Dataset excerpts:
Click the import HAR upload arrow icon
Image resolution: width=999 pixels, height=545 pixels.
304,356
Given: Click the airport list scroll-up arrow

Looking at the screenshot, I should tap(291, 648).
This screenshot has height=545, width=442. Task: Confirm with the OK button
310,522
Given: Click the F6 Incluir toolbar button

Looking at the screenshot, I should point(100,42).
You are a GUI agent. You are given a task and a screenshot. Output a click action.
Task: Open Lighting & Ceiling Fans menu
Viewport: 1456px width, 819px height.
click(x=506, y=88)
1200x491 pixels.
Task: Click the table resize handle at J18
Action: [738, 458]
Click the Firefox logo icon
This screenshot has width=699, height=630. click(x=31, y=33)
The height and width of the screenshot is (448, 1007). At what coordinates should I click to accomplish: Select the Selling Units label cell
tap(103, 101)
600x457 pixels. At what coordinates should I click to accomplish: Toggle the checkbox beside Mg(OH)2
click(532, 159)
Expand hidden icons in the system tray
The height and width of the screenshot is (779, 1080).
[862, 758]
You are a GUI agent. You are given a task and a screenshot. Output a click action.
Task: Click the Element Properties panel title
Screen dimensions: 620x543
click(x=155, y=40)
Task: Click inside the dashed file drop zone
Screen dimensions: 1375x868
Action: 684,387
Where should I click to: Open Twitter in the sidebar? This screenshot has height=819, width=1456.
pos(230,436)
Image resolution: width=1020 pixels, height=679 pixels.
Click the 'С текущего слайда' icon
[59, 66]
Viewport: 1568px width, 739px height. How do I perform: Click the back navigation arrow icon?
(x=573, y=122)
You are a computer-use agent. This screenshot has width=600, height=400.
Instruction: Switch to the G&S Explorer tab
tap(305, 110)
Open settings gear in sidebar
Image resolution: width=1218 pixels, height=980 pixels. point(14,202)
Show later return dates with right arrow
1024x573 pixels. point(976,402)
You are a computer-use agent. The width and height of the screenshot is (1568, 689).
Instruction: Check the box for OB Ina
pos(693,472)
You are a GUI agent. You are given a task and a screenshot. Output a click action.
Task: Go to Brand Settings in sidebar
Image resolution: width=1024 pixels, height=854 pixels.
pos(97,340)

Task to complete: An exact copy of the lines from the one with "The height and width of the screenshot is (448, 1007)." to the final line of the entries is all that the answer should hold.

Exercise solution:
The height and width of the screenshot is (448, 1007). At what coordinates should I click to accomplish: Select the Selling Units label cell
tap(103, 101)
600x457 pixels. At what coordinates should I click to accomplish: Toggle the checkbox beside Mg(OH)2
click(532, 159)
Expand hidden icons in the system tray
The height and width of the screenshot is (779, 1080).
[862, 758]
You are a GUI agent. You are given a task and a screenshot. Output a click action.
Task: Click the Element Properties panel title
Screen dimensions: 620x543
click(x=155, y=40)
Task: Click inside the dashed file drop zone
Screen dimensions: 1375x868
Action: 684,387
Where should I click to: Open Twitter in the sidebar? This screenshot has height=819, width=1456.
pos(230,436)
Image resolution: width=1020 pixels, height=679 pixels.
Click the 'С текущего слайда' icon
[59, 66]
Viewport: 1568px width, 739px height. How do I perform: Click the back navigation arrow icon?
(x=573, y=122)
You are a computer-use agent. This screenshot has width=600, height=400.
Instruction: Switch to the G&S Explorer tab
tap(305, 110)
Open settings gear in sidebar
Image resolution: width=1218 pixels, height=980 pixels. point(14,202)
Show later return dates with right arrow
1024x573 pixels. point(976,402)
You are a computer-use agent. The width and height of the screenshot is (1568, 689).
Instruction: Check the box for OB Ina
pos(693,472)
You are a GUI agent. You are given a task and a screenshot. Output a click action.
Task: Go to Brand Settings in sidebar
Image resolution: width=1024 pixels, height=854 pixels.
pos(97,340)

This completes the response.